No hablo de desagradecimiento.
Ni de capricho.
Hablo de esa sensación que muchas mujeres tenemos alguna vez:
La de que la vida sigue girando…
y nosotras seguimos ahí, sosteniendo todo.
Cumpliendo. Enseñando. Dando. Conteniendo.
Siendo útiles. Valiosas. Disponibles.
Y un día, así, sin grandes anuncios,
te descubrís con una pequeña melancolía pegada al pecho.
Una sensación de que algo está por vencerse, pero no sabés qué.
Mirá si será fuerte ese tironeo,
que incluso haciendo lo que amo —acompañar, guiar, enseñar—
hay días en los que siento que estoy a destiempo con mi propia alma.
Y me pregunto:
¿Cuántas veces más voy a postergar esos sueños que guardo como ropa de otra temporada?
Los viajes, las rutas, el pelo violeta, las decisiones locas, los silencios elegidos.
No los fantasiosos… los reales, los posibles.
Los que, si me animara, podría empezar mañana mismo.

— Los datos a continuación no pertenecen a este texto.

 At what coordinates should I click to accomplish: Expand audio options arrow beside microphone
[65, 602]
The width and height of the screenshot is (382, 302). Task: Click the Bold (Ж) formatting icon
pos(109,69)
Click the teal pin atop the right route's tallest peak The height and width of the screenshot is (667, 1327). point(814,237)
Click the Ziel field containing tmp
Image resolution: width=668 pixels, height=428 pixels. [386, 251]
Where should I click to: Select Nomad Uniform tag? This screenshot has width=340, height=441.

Y también me atraviesa otro miedo, más silente:
el miedo a que sea tarde.
A que el cuerpo no acompañe.
A que la vida pase.
A que el alma se me acostumbre a la espera y ya no pida más.
Y entonces viene la gran pregunta:
¿Cuándo es el momento justo?
¿Cuándo es tiempo de decir:
“Basta de postergar. Me elijo ahora. Sin culpa. Sin permiso.”?
A veces imagino cómo sería hacer una pausa, aunque sea breve,
y salir a rodar por el mundo con mi bici, con el alma liviana,
sabiendo que todo lo que construí me espera cuando regrese.
Y me vuelvo a cuestionar:
¿Estoy buscando afuera algo que aún no encontré adentro mío?
¿O simplemente llegó el momento de expandirme?
Tal vez sea solo un día melancólico.
Tal vez mañana me despierte con nuevas ideas para mis clases,
con el corazón agradecido por el camino que construí,
por las personas que acompaño,
por todo lo que sí he logrado.
Porque no se trata de dejar lo que hago.
Se trata de recordar que también soy yo en este camino.
Que no solo vine a sostener.
También vine a explorar. A moverme. A sentirme viva en nuevos paisajes.
Aunque sea de a ratitos. Aunque sea de formas pequeñas.
Tal vez la libertad no esté tan lejos.
Tal vez no haya que elegir entre seguir ayudando…
y empezar a escuchar mi alma con más valentía.
Hoy,
hoy me permito hacerle lugar a esta verdad que late bajito:
Estoy viva también para mí.
Y todavía hay caminos que me esperan.
Y si no me elijo con todo ahora… ¿cuándo?